*** Opening DOCUMENT SEGMENT ***
In her third pro fight in Argentina, Lujan won a unanimous decision over Debora Anahi Dionicius, earning her a title shot in 2019 against Jorgelina Guanini. Lujan won that fight by majority decision, making her the IBF junior bantamweight world titlist. She’s since defended that belt twice, and she’s come a long way from when she was being paid 500 pesos — equivalent to less than $1 — to fight.

At 10-1-1, she wants to defend her world title one more time in Argentina, in her hometown, and then head to the United States in an attempt to get bigger fights and create more of a name for herself.

“That’s my goal for the next two years, to find a fight outside Argentina, for the promoters to see me and to have opportunities for title fights in Las Vegas,” Lujan said. “My dream has always been to fight in Las Vegas and to buy a house for my mother, that is why every day I am more convinced that I want to achieve my goal [this] year.”


Lucy Wildheart, 28, lightweight/featherweight

Lucy Wildheart found boxing because she moved. After training in karate as a child in her hometown of Lessebo, Sweden, she moved to Ronneby for work as a personal trainer. They didn’t have any dojos, but they did have a boxing gym.

It was different work — more arms, less legs — but at age 19, she loved it.

“I thought this was a proper challenge,” Wildheart said. “And I said to myself from the first day that, yeah, I need a challenge like this in my life to try and really go, see how far I could really come.”

That was almost a decade ago. Six months after she started, she fought her first two amateur fights in one day in Finland. After the first fight, she didn’t ever want to fight again. She was so tired. But an hour later, she changed her mind and wanted to fight.

It took Wildheart almost four years for her to feel like she was a good boxer, but she always had the inkling she wanted to turn pro. She wanted to do something “properly” after watching some K1 fights on television.

To change her career, she also decided she needed to leave Sweden. Wildheart moved to England almost four years ago to train — first with Colin Lynes, and now Sam Mullens — to help advance her career.

“I’m here to take over. They will see,” Wildheart said. “I’m not putting myself out there too much because it’s not really my thing. I like to show my skill and what I can do and people, once they are in the ring, they will feel what they can’t see.”
*** Closing DOCUMENT SEGMENT ***
*** Opening DATA EXTRACT ***
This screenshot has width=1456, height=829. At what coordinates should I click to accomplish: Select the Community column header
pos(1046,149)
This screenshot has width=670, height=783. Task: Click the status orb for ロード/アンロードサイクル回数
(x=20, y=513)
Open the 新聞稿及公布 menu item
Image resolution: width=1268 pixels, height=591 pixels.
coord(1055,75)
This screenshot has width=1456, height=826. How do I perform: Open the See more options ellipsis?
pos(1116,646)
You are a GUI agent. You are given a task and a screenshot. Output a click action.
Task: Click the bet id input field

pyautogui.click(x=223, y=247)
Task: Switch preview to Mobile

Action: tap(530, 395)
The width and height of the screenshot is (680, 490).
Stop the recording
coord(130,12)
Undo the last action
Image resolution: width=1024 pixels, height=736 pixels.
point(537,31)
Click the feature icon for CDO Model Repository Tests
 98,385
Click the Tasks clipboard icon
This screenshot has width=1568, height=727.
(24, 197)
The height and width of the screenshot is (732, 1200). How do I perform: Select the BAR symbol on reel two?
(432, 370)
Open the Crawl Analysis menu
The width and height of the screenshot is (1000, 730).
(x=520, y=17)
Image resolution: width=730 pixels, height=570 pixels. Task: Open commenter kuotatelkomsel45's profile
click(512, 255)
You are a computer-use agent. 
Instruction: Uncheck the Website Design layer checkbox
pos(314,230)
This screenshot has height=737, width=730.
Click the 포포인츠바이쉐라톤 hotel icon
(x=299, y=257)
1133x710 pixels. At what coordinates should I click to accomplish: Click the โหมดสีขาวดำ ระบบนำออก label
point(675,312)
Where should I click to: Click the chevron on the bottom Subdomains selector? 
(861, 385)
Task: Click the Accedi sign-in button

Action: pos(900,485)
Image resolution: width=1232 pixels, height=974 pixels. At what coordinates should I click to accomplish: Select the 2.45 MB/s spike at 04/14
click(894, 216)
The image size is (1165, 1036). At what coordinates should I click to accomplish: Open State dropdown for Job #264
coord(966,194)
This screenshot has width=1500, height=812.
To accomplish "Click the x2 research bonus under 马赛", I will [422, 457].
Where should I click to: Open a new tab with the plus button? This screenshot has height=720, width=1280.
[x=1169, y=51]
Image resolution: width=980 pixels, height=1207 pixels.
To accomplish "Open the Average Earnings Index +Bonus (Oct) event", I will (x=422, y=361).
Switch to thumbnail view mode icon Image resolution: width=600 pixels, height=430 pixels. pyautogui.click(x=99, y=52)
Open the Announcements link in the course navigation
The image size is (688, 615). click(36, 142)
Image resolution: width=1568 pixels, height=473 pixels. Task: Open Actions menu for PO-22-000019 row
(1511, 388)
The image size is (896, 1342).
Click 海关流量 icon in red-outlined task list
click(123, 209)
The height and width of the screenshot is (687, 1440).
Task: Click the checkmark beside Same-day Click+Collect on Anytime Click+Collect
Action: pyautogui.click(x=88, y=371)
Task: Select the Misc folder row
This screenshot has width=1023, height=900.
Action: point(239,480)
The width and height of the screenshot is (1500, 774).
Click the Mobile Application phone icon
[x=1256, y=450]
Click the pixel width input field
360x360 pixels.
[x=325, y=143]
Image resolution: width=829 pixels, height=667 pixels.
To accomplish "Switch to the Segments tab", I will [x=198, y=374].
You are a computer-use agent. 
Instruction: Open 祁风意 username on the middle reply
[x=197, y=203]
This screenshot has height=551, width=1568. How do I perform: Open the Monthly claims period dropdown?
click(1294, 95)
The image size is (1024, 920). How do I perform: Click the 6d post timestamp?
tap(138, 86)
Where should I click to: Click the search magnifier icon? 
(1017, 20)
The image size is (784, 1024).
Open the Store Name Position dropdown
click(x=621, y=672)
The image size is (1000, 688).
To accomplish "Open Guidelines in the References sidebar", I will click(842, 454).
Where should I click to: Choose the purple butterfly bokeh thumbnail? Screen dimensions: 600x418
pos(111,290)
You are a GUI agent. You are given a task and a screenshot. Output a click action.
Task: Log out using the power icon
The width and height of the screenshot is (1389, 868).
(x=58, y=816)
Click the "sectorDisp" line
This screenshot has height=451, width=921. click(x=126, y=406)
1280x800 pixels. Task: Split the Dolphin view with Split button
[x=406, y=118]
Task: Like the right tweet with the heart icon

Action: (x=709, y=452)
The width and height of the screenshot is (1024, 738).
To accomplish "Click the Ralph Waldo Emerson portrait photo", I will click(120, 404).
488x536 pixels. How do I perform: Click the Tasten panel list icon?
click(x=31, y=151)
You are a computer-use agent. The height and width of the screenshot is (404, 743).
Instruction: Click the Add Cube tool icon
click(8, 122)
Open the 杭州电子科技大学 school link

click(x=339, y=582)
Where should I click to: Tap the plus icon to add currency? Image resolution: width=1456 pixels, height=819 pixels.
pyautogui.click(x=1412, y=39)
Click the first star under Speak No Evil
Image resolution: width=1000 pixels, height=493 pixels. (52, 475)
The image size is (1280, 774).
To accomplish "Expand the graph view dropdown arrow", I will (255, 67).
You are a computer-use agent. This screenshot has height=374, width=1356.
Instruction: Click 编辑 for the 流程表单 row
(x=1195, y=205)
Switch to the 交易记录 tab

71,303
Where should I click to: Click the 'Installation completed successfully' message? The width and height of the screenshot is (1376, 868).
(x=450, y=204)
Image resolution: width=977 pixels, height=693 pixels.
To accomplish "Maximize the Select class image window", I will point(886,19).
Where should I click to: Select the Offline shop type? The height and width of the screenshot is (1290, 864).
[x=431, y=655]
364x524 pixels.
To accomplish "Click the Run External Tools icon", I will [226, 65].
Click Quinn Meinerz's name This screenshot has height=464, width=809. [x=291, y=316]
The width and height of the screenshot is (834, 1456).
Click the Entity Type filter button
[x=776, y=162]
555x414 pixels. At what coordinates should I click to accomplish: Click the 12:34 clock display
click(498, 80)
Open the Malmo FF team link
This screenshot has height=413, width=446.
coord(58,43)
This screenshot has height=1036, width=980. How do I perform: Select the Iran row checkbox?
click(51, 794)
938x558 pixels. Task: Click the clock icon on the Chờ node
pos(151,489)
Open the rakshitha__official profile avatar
*** Closing DATA EXTRACT ***
#### [TASKS TO COMPLETE]
**A.** Which people are named in the text about the women boxers? List every one.
**B.** Can you extend the text about the women boxers, starting after its final sentence?

#### [RESULTS FOR THE EXERCISE]
**A.**
- Lujan
- Debora Anahi Dionicius
- Jorgelina Guanini
- Lucy Wildheart
- Colin Lynes
- Sam Mullens

**B.**
Gabriela Fundora, 19, flyweight

Gabriela Fundora has a bold goal for 2022: Fight every month of the year.

It may not realistically be attainable — she and her father, Freddy, are approaching it by the month — but the strategy is clear. Fundora turned pro last year with a desire to fast-track herself in boxing. The younger sister of light middleweight contender Sebastian Fundora has seen the arc of her brother’s career and feels like she could emulate it.

“I watch his fights and it pumps me up getting ready for my next fight,” Fundora said. “Just watching him, before this fight he was knocking out every guy. I was like, ‘Dang, he’s strong, man.'”

She’s the latest member of the Fundora family to find fighting. Gabriela started training at age 6 because she’d go with her mom and watch her shadowbox. Her father is her trainer. Sebastian, for now is the most well-known Fundora, and her brothers Alberto and Freddy Jr. also had pro careers.

During the pandemic, Gabriela also found a hobby in screen printing, so she and her mom have been making all of the logoed gear her family wears for her and Sebastian’s fights.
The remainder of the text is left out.